Considering a sample of size $n$ with $k$ marked individuals is drawn from the population, a histogram of the observed proportions is created using jackknifes subsamples. Then a hypergeometric distribution is fitted to the histogram using minimum squares. This leads to a pair of estimated parameters $\hat{p}$ and $\hat{N}$.

I am convinced that under the assumption of $K$ unknown this estimator converges to the sample size ($n$), i.e $\hat{N} \rightarrow n$ (or at least to a value different than $N$). However, I haven't proved it yet.

They tested this estimator with simulated data. My conclusion is that in the simulations the standard deviation of $\hat{N}$ is large enough so that the values of $N$ and $\hat{N}$ sometimes coincide.

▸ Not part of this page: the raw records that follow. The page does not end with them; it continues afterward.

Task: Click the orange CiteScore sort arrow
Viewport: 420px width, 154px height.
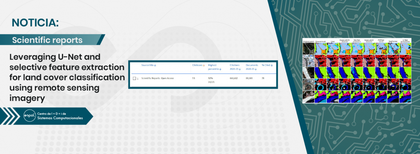Action: (x=204, y=65)
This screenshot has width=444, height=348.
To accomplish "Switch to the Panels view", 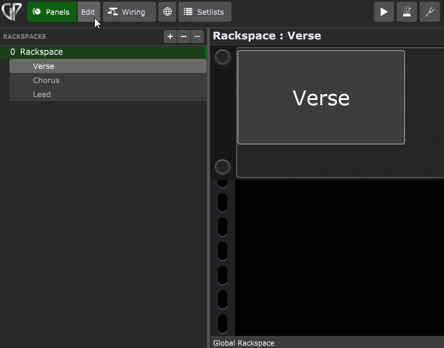I will click(52, 12).
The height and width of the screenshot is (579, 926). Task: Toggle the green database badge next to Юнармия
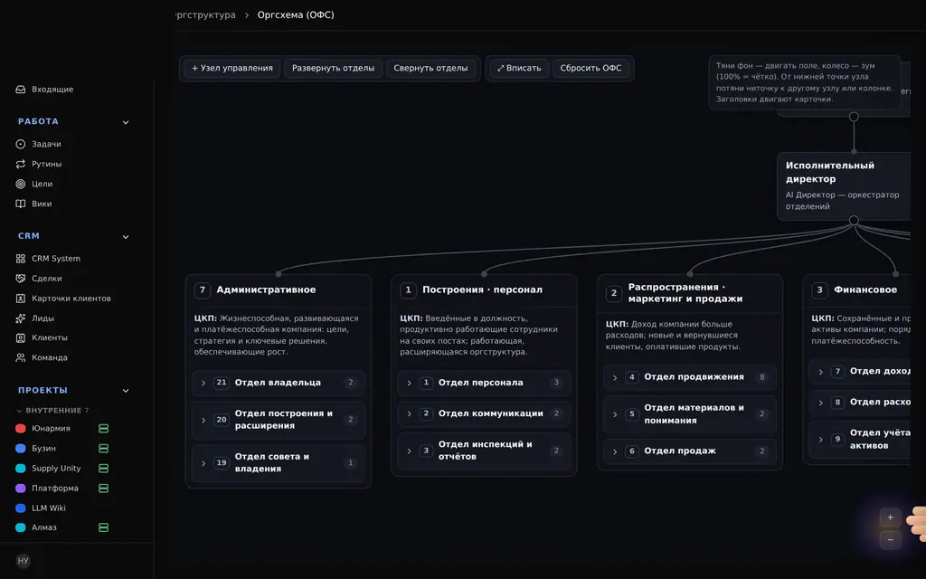pos(103,428)
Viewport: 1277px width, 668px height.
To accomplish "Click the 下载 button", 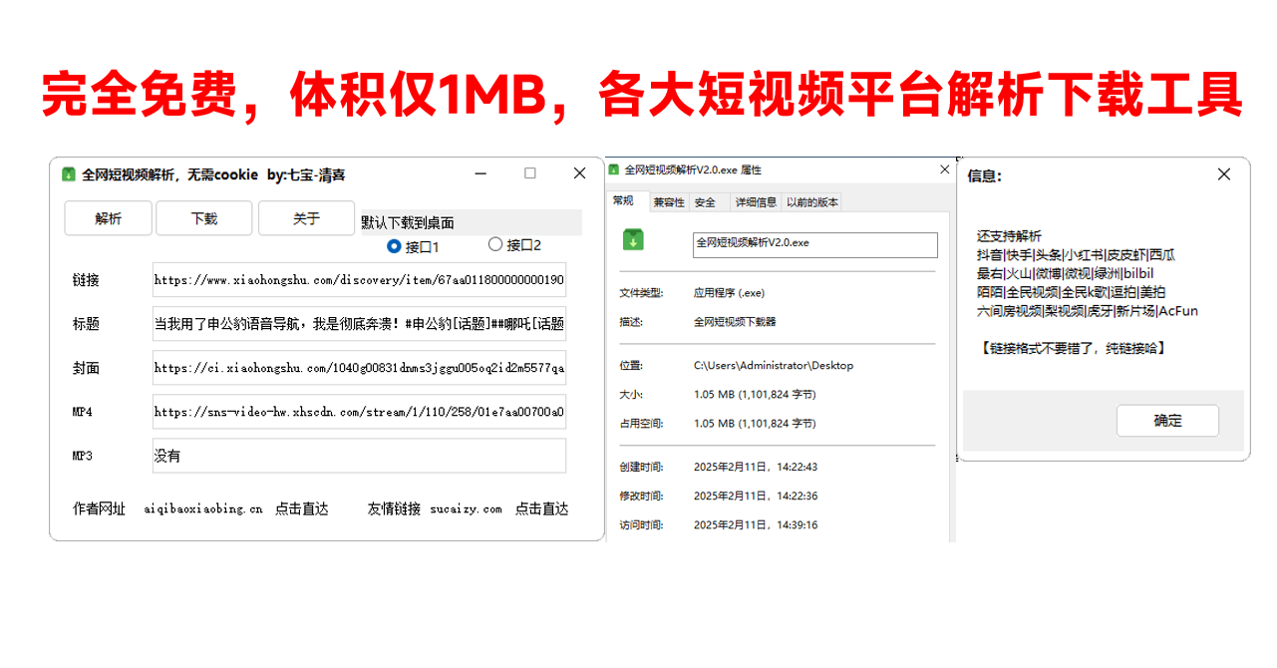I will (203, 217).
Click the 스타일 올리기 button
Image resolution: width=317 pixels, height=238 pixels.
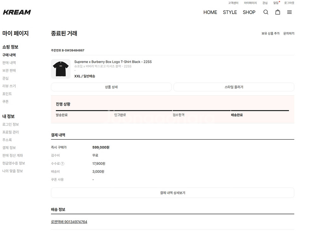click(x=234, y=87)
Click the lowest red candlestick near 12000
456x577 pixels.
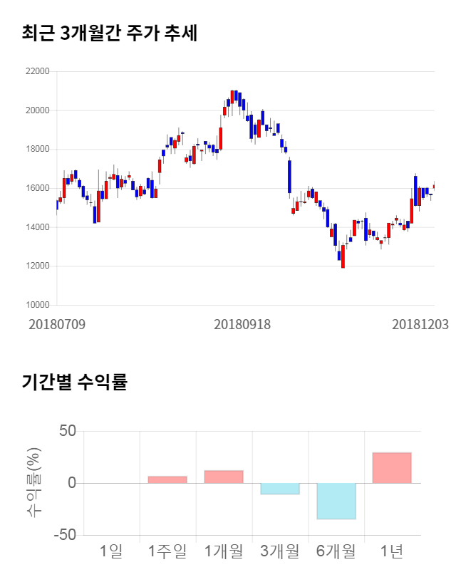(x=343, y=256)
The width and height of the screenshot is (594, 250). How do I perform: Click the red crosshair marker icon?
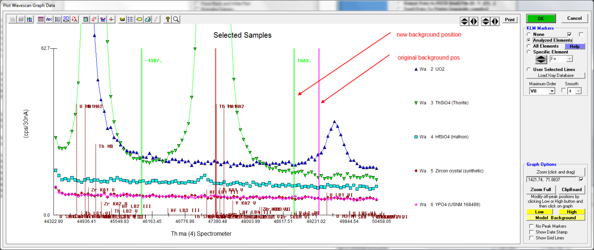[111, 19]
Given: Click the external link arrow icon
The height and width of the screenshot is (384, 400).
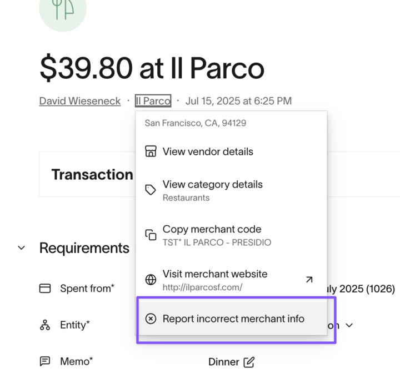Looking at the screenshot, I should pyautogui.click(x=309, y=280).
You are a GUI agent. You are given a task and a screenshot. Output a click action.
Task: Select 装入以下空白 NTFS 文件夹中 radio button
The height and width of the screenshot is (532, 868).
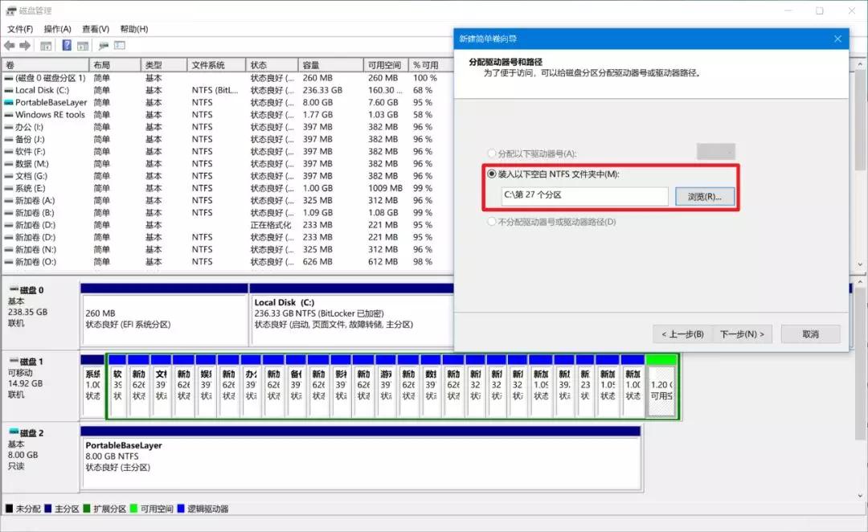492,174
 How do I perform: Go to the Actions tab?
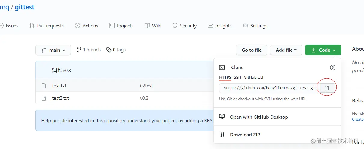(x=87, y=26)
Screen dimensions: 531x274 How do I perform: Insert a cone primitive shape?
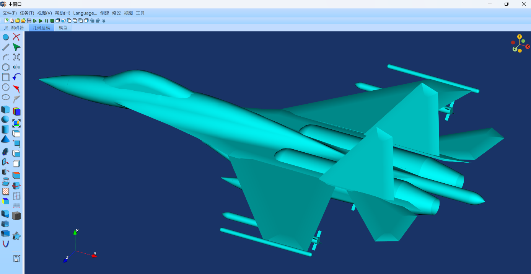[x=5, y=139]
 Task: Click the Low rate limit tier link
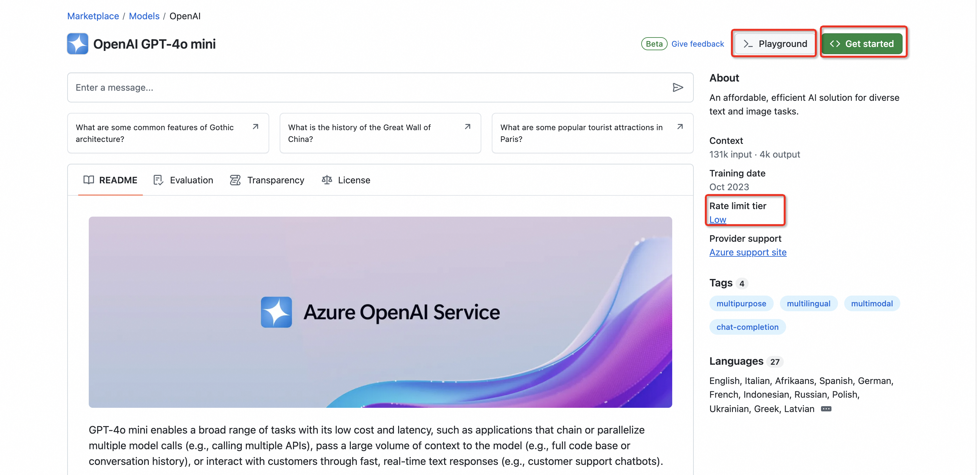[x=717, y=219]
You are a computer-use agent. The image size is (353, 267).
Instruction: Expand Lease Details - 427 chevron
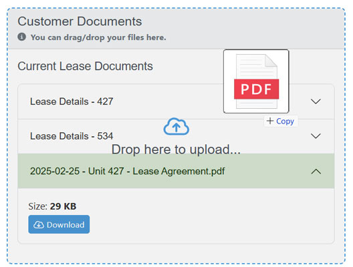[316, 101]
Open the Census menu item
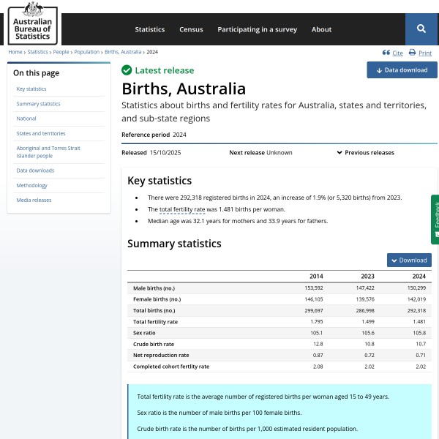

I am creating this question to verify whether I am correct. Also, I am not very good explaining myself, and need to create an argument to convince non-specialists that $\hat{N} \rightarrow n$. Thank all of you for your help.

$\endgroup$
9
  • $\begingroup$ +1 Nice clear explanation. Do you know what estimators they're using to estimate N and p? $\endgroup$ Commented Jun 14, 2024 at 5:23
  • $\begingroup$ They create a histogram of the observed proportions (they make many observations) and they fit a hypergeometric distribution trough minimum squares. Thanks Glen_b. $\endgroup$ Commented Jun 14, 2024 at 5:27
  • $\begingroup$ Better said, they made 1 single (large) observation (size n) and they sub-sample (bootstrap or jackknifes, not entirely sure) this vector to create the histogram. $\endgroup$ Commented Jun 14, 2024 at 5:32
  • $\begingroup$ Do you at least know if you've recaptured the same specimen, i.e. is the mark unique? If not you might be able to estimate $p$ but I don't see how that tells you anything about $N$. $\endgroup$ Commented Jun 14, 2024 at 6:09
  • 1
    $\begingroup$ @Glen_b The population sizes are $N$ (total, unkown), $K$ (marked, unkown), and the sample sizes are $n$ (total sampled, known), $k$ (marked, known). $\endgroup$ Commented Jun 14, 2024 at 7:33

1 Answer 1

4
$\begingroup$

From first principles it is clear that the single observed hypergeometric sample of size $n$ out of which $k$ will be informative about little more than $p=K/N$. Both $N$ and $K$ will be nearly unidentifiable which can be seen from the fact that the likelihood tends towards a flat ridge along the line given by $K/N=k/n$ as $N$ and $K$ becomes large (this follows from the binomial as a limit of hypergeometic distribution). The likelihood ridge is illustrated below for the sample $k=5$ and $n=10$.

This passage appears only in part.